*PROMPT*
In the passage on running IPython notebooks on Domino and AWS, retype the stretch from "Using this script" through "vs $3.36 on Domino.".

GIVEN PASSAGE section start

A simpler method is just to dump the IPython notebook to a Python file, then send the entire script to the cloud. Assuming there is one long-running bottleneck task in there, this should take about the same amount of time to run.
Using Domino/AWS with IPython
I'm still not convinced about Domino as an AWS intermediary — for example, once my free trial ends I think am limited to just one project on there — but that's ok since the following process has only a few Domino-specific elements.
I needed to add seaborn since it was not included in Domino's standard set of imports. For some reason I needed to include numexpr to get pandas to work. It's probably a good idea to include as little as possible in requirements.txt (i.e., don't pip freeze) since Domino has to install everything you ask for anew with each run.
It's important that I use all available CPUs when I am running on AWS/Domino, otherwise I am wasting money. I need a few CPUs free on my laptop though... I test this by just checking if the platform is Linux.
IPython's nbconvert preprocessor
IPython's handy nbconvert function converts IPython notebooks into other formats: most commonly, pure Python, HTML or PDF.
An IPython preprocessor is a little function that takes the cells in your notebook, and does something to them before nbconvert gets to them. Here I am using a preprocessor to do a few little things:
- comment out IPython "magic" commands (these will cause errors if run outside IPython)
- skip cells that have a special "SKIPCELL" comment (surprisingly, there's no IPython magic command for this)
- make the "print" function print to a file. For some reason Domino appears to munge stdout and stderr into one file. By making the "print" function print to a file I can separate my results from warnings etc.
I'd also like to dump all my inline plots to files, but I don't know how to do that.
Running the code on Domino
Finally, I created a small script that generates the cleaned-up Python file, sends it to Domino to run and opens the results page in a browser window.
Using this script I can trivially run my Kaggle script on 32 CPUs without sending my laptop into paroxysms. All in all it works pretty well.
Domino Pricing vs AWS
Domino sells standard "Compute Optimized" AWS instances, and marks them up 100%. It's not a bad deal for light to moderate users, considering that the AWS environments are already spun up and waiting, and that Domino charges by the minute instead of by the hour. For comparison purposes, 32 CPUs costs $1.68 an hour on AWS vs $3.36 on Domino.

GIVEN PASSAGE section end
SOURCE MATERIAL section start

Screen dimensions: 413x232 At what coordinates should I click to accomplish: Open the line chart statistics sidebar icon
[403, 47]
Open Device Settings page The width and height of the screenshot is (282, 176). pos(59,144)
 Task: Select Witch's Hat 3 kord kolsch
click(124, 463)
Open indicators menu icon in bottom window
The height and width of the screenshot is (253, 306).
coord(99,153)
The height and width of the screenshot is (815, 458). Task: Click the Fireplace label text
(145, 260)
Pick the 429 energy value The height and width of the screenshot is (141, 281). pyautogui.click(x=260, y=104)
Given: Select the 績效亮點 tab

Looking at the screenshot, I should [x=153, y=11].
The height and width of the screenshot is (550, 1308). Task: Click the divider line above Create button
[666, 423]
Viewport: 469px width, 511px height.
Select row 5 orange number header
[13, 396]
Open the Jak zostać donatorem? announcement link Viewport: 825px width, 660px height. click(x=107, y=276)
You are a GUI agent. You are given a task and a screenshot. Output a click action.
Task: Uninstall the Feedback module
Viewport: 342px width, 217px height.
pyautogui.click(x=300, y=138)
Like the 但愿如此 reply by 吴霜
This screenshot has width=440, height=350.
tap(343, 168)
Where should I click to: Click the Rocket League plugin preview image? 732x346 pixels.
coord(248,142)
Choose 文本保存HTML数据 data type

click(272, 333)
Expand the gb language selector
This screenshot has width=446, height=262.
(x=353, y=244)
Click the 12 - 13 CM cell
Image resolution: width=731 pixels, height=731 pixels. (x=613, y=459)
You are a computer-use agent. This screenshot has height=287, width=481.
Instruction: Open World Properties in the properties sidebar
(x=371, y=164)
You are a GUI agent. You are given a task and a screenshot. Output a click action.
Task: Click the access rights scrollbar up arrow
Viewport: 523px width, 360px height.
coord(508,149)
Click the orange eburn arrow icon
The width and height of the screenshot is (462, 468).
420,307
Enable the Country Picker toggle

SOURCE MATERIAL section end

*SOLUTION TO THIS PROBLEM*
Using this script I can trivially run my Kaggle script on 32 CPUs without sending my laptop into paroxysms. All in all it works pretty well.
Domino Pricing vs AWS
Domino sells standard "Compute Optimized" AWS instances, and marks them up 100%. It's not a bad deal for light to moderate users, considering that the AWS environments are already spun up and waiting, and that Domino charges by the minute instead of by the hour. For comparison purposes, 32 CPUs costs $1.68 an hour on AWS vs $3.36 on Domino.